EUNICE Summer School in Integrated Energy Systems took place in Spain during the last week of June 2024 and gathered students and professors from 9 EUNICE universities. Prof. Mañana, director of this course, highlighted the value of a multicultural perspective when addressing such topic.
Eighteen EUNICE students participated in this year’s edition of the EUNICE Summer School in Spain, co-organised by the University of Vaasa and the University of Cantabria. Lecturers coming from Universities of Cantabria, Hauts-de-France, Poznan, and Vaasa addressed the topic of Integrated Energy Systems: Challenges for a Sustainable World, especially oriented to PhD and Master students in the areas of sustainable development from the fields of industrial engineering, technology or environmental sciences.
This summer school took place in the Spanish city of Santander, at the Magdalena Palace, iconic location of the International University Menéndez Pelayo, a EUNICE associated partner. It consisted of a Blended Intensive Programme, an innovative learning modality within the framework of the European Union’s Erasmus+ programme which combines online and onsite training, and also provides mobility grants for those students who need to travel to take the onsite part of the course. This sort-term mobility programme allowed 18 EUNICE students to come to Spain from 24 to 28 June to deepen their knowledge in energy and, as explained by Mario Mañana, Vice-Rector for Sustainability and Digital Transformation at University of Cantabria, and Director of this summer school, in “how energy is produced, transported and demanded, how renewal energy is decarbonising the energy sector, and how materials recovered from energy waste can be reinserted into the circular economy.”

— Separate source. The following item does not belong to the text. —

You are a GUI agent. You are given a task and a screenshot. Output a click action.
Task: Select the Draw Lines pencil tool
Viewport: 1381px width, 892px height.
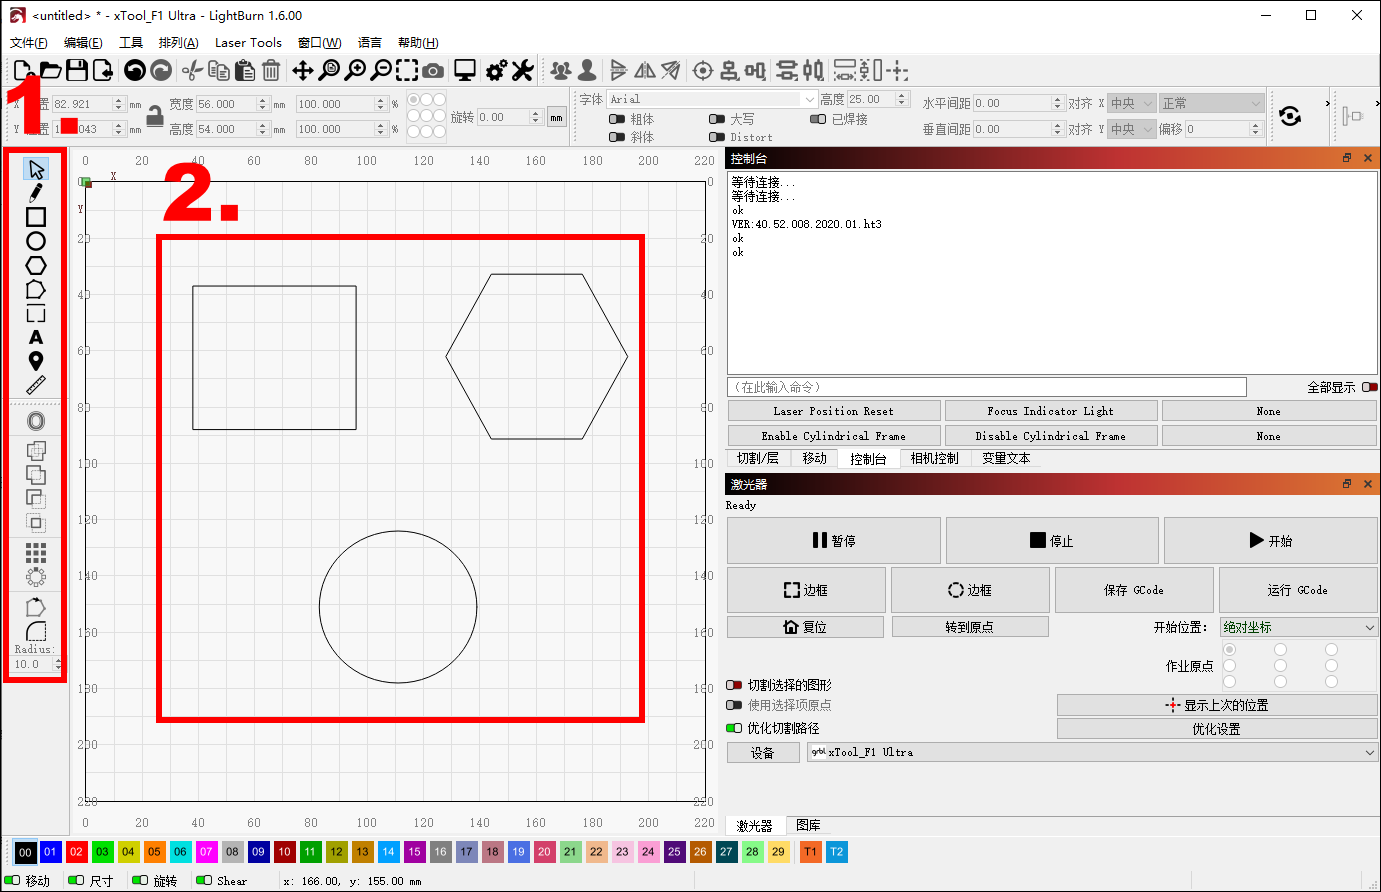tap(36, 193)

Matxalen Llosa, Vice-Rector for Internationalisation and Global Engagement at the University of Cantabria, highlighted that participants could “not only get academic contents, but also interact” with students from different universities, countries, cultures and backgrounds and, thus, “enjoy a very multicultural environment.” Vice-Rector Mario Mañana stated that “this multicultural approach to the problem is especially relevant in the topic of energy,” given that energy management “is different depending on the part of the world in which you are.”